§ **Extrait cité**
Gestion du personnel
La gestion des ressources humaines (ou gestion du personnel) recouvre plusieurs domaines intéressant les RH :
- Le recrutement et la gestion de carrière (dont la formation professionnelle est un pan important) ;
- La gestion administrative du personnel ;
- La paie et la politique de rémunération et des avantages sociaux ;
- Les relations sociales.
Côté syndical, la réflexion "n'est pas encore un sujet abouti". Certes, plusieurs organisations syndicales ont d'ores et déjà commencé à travailler sur cette question, dans les branches professionnelles et les entreprises. Mais peu d'accords ont été conclus.
La Direction générale du travail (DGT) a recensé 34 accords collectifs entre 2021 et 2024 prévoyant un congé menstruel. Parmi ces dispositifs, un seul mentionne explicitement la prise en compte des périodes de ménopause en plus des menstruations. Il s'agit d'un accord conclu par l'association Les Eaux Vives-Emmaüs, signé le 24 juin 2024, qui prévoit un jour par mois fractionnable en demi-journées ou en heures. Ce congé est non cumulable avec d'autres congés, non reportable d'un mois à l'autre. Aucun délai de prévenance n'est nécessaire et il n'est pas requis de fournir un certificat médical. Les salariées ont également la possibilité de passer en télétravail.

§ **Liste des données**
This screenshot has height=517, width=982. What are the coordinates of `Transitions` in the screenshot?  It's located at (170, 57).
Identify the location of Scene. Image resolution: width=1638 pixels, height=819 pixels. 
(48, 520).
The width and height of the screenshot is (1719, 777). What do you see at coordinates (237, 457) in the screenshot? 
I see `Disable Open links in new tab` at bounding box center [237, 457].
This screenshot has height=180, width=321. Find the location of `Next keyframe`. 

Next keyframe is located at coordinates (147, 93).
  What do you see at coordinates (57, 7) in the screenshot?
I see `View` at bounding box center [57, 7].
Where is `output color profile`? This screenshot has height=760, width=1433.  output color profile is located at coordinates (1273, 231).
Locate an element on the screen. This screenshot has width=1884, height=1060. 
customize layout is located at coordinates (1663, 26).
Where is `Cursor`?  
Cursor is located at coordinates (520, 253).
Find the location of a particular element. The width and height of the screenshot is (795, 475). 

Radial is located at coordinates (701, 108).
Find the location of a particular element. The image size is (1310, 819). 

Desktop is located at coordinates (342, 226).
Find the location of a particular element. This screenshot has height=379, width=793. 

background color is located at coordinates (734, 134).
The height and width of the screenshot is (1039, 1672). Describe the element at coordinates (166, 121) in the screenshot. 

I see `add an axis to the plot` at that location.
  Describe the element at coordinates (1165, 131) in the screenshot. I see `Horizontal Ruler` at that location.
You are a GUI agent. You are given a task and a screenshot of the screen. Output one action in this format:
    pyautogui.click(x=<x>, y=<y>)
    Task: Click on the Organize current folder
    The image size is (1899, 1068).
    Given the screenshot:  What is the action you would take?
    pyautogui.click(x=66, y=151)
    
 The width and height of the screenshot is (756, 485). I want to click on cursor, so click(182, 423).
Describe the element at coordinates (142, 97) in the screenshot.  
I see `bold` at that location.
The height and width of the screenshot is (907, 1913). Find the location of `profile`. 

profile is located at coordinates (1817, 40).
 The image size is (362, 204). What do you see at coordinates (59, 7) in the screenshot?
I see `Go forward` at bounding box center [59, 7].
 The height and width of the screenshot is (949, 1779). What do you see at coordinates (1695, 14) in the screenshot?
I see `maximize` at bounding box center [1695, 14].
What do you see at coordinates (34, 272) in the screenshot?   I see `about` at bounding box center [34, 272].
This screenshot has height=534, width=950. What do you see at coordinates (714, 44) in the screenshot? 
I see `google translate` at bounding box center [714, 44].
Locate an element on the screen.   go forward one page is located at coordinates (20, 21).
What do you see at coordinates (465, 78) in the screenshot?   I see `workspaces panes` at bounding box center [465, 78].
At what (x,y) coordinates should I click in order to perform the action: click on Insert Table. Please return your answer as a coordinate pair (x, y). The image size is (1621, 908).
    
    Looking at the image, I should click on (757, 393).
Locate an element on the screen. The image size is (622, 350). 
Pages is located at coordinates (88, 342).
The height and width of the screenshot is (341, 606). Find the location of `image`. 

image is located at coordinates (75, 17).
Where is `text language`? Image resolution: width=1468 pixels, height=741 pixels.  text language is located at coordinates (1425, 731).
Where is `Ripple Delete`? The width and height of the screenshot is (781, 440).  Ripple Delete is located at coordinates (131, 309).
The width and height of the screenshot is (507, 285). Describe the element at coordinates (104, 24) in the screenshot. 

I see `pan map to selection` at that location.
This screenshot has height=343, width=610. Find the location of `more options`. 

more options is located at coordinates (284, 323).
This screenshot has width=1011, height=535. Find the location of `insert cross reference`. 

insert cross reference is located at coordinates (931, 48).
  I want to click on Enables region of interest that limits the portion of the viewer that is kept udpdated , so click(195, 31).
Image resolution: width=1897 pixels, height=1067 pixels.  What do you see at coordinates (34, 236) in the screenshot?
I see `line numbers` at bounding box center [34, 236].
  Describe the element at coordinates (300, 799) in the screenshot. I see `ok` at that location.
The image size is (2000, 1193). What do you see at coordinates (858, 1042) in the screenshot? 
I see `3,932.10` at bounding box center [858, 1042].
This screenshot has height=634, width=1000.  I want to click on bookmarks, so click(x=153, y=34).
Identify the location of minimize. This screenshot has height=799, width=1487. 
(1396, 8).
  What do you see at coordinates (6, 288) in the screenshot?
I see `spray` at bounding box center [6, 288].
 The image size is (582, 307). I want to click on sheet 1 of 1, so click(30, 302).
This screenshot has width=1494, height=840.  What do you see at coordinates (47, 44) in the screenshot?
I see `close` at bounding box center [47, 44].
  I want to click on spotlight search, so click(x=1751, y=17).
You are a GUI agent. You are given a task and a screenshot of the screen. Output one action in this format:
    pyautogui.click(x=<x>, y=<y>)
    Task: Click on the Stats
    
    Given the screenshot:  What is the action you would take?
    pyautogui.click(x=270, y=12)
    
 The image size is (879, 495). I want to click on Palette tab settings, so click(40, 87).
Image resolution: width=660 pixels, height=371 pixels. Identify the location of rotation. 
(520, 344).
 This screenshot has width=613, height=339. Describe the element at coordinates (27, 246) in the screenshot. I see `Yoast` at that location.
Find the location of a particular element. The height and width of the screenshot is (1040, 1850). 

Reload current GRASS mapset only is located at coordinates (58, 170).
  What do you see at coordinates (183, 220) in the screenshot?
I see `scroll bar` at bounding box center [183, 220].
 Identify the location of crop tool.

§ **Consigne 1**
Recopiez mot pour mot le passage de l'extrait cité qui commence aux mots « La Direction générale » et s'arrête après « passer en télétravail. ».
§ **Consigne 2**
Reprenez l'extrait cité sur la gestion du personnel et prolongez-le à la suite de sa dernière phrase.

§ **Réponse attendue 1**
La Direction générale du travail (DGT) a recensé 34 accords collectifs entre 2021 et 2024 prévoyant un congé menstruel. Parmi ces dispositifs, un seul mentionne explicitement la prise en compte des périodes de ménopause en plus des menstruations. Il s'agit d'un accord conclu par l'association Les Eaux Vives-Emmaüs, signé le 24 juin 2024, qui prévoit un jour par mois fractionnable en demi-journées ou en heures. Ce congé est non cumulable avec d'autres congés, non reportable d'un mois à l'autre. Aucun délai de prévenance n'est nécessaire et il n'est pas requis de fournir un certificat médical. Les salariées ont également la possibilité de passer en télétravail.

§ **Réponse attendue 2**
A noter également un accord de gestion des emplois et des parcours professionnels d'une entreprise d'assurances qui mentionne "explicitement la prise en compte des besoins liés à l'âge, et en particulier de la ménopause".
Les organisations patronales ne sont pas convaincues de l'opportunité de faire de la ménopause un sujet de dialogue social. Si le Medef reconnaît l'importance de traiter la santé des femmes dans le monde du travail, y compris les effets de la ménopause, il rejette certaines mesures spécifiques comme des congés dédiés.
La Confédération des petites et moyennes entreprises (CPME) considère qu'il s'agit d'une question relevant "avant tout de la sphère privée". L'Union des entreprises de proximité (U2P) adopte une posture prudente, "considérant ce sujet comme secondaire par rapport à d'autres enjeux RH jugés prioritaires, tels que l'égalité salariale, la parentalité ou encore l'organisation du télétravail".
Pour inverser la tendance, le rapport formule une dizaine de propositions. Il conseille tout d'abord aux employeurs d'utiliser la visite médicale de mi-carrière au sein des services de prévention et de santé au travail (SPST) pour aborder d'éventuels symptômes de la ménopause et leur impact potentiel sur le travail.
Il préconise également des formations à tous les niveaux de management et aux ressources humaines afin de les sensibiliser sur le sujet. Le rapport recommande par ailleurs la prise en compte de la ménopause dans les évaluations des risques professionnels et la mise en place de mesures adaptées.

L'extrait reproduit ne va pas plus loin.